Author's note:
Thanks for the encouraging reviews. For those of you wondering: Sansa will appear in the next chapter.
Chapter 2: Hungover
Sunny morning-light fell on his face when he woke, stabbing into his eyes even through closed eyelids and acerbating the pounding in his head. The prospect of having to open his eyes at one point was a dreadful one.
The left side of his face felt odd and swollen, not quite painful yet, but he knew that might well be coming soon if it started out this way.
Squinting into the light, he tried to sit up, only to double over with a wrenching pain in his gut. His tongue felt as if it had turned into something foul and hairy overnight and stuck to the roof of his mouth. Thirst had him grope blindly on the ground for the wineskin he kept there for situations exactly like this. After a couple of moments, he found it, set it to his lips and drank.
Only to spit everything out again as the taste of whatever it was someone had filled into this wineskin registered in his brain. His intestines revolted and by the time he had himself halfway under control again, he was shaking so badly he could barely keep sitting.
Whoever had thought to have him drink horse-piss or whatever this was would regret the day he conceived the idea of playing a prank on the Hound.

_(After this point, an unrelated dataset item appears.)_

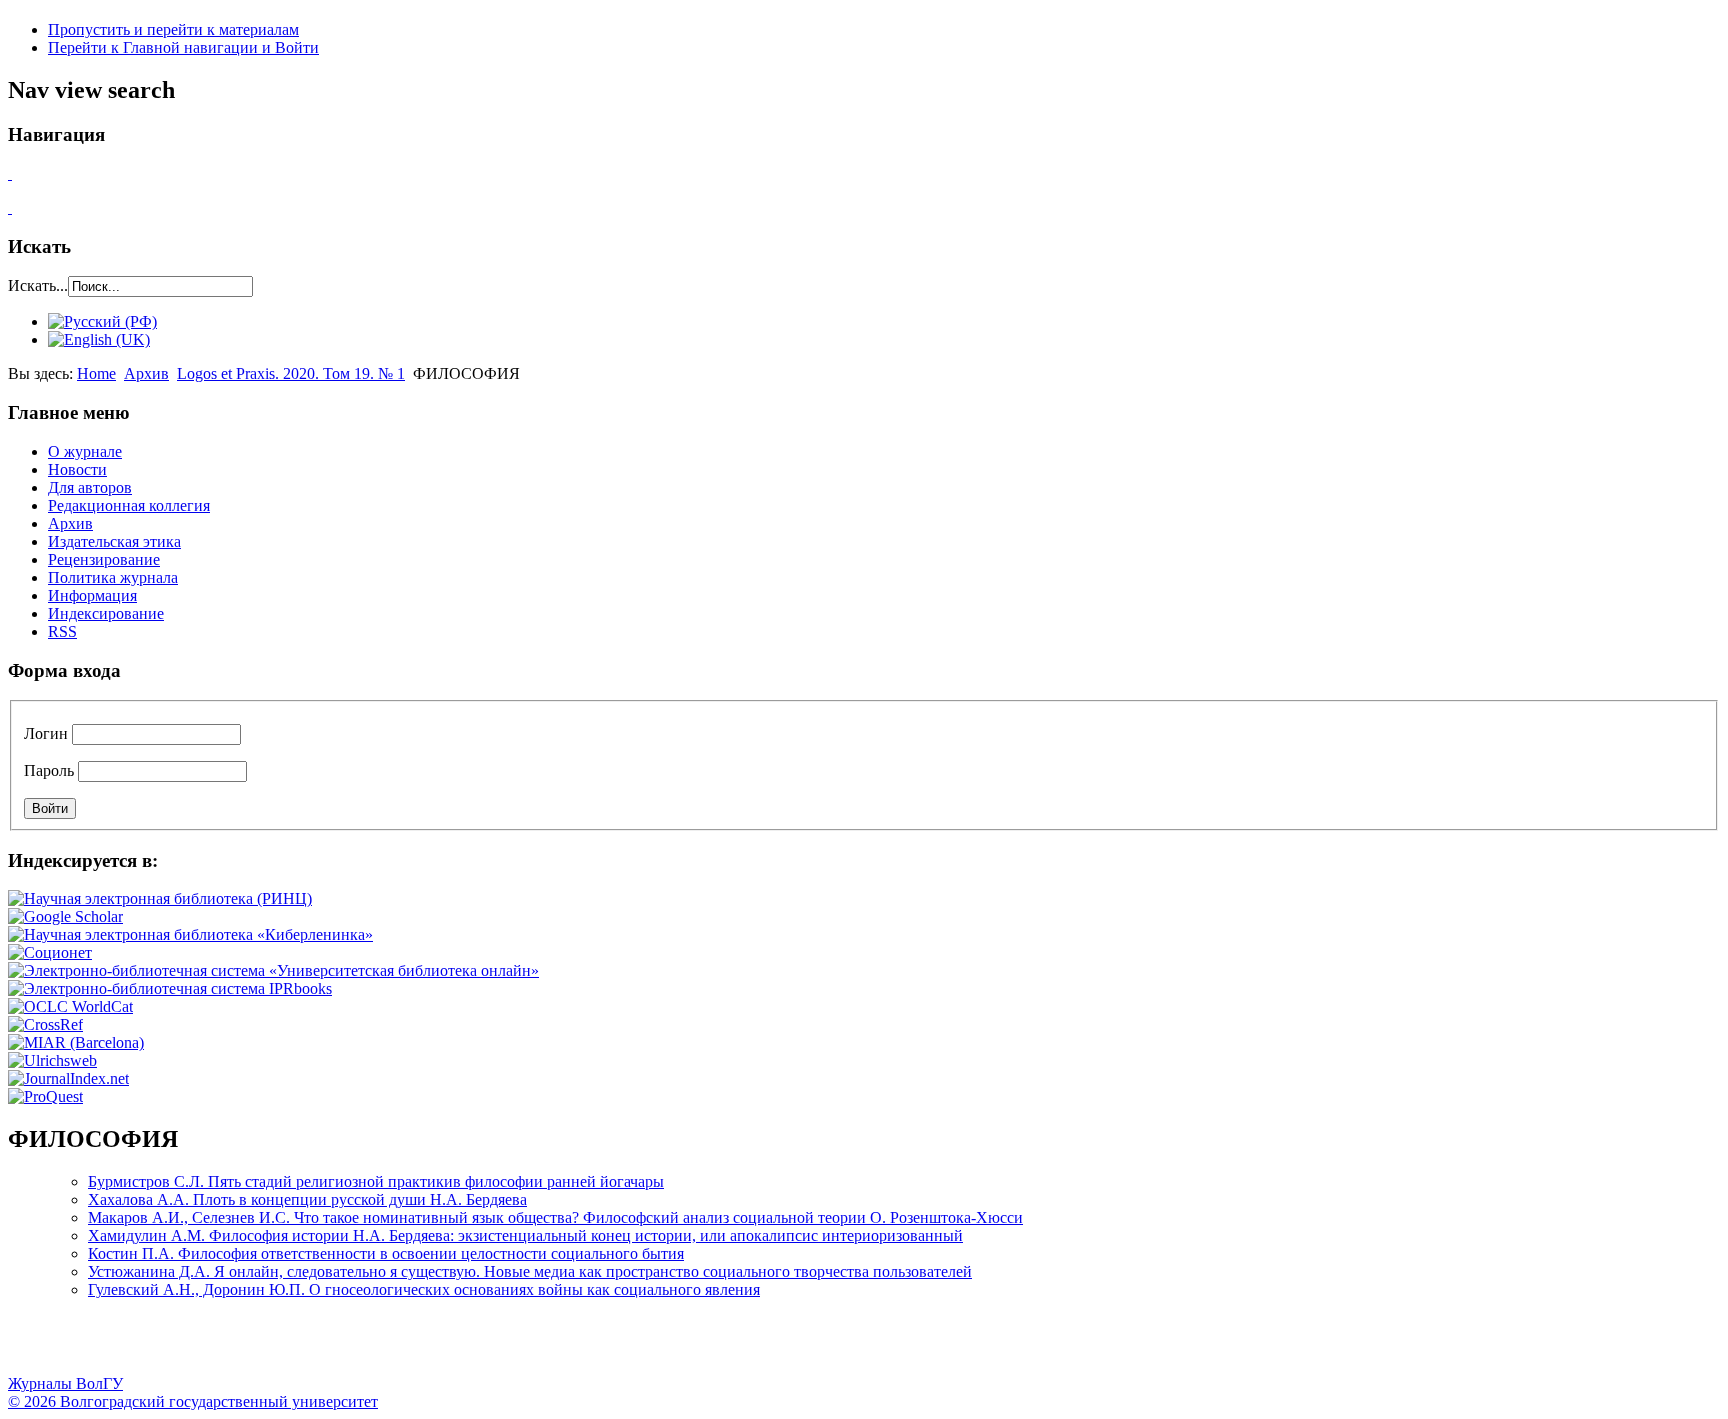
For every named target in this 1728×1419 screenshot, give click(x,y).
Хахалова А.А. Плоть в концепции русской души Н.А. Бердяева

Or better, he'd make him rue the day he was born.
Cursing loudly, he stood up on wobbly legs, only to have to sit down again as his head swam and his vision turned black around the edges.
With a creak, the door to his chambers opened and revealed the sorry individual who was his squire, the wish to be anywhere but here clear on the young boy's face.
The boy's eyes grew wide like saucers, making him look even more childlike, when he saw him.
If he wouldn't have felt so shitty, he might have laughed at the thought how much worse than usual he looked to cause such astonishment. It wasn't as if he hadn't seen him after a night of drinking before.
"Ser, what... what are you doing in Ser Sandor's chamber?" his squire squeaked. Sandor squinted at him, sure he'd misheard.
He knew he might look a bit the worse for wear, but surely not as bad as not to be recognized.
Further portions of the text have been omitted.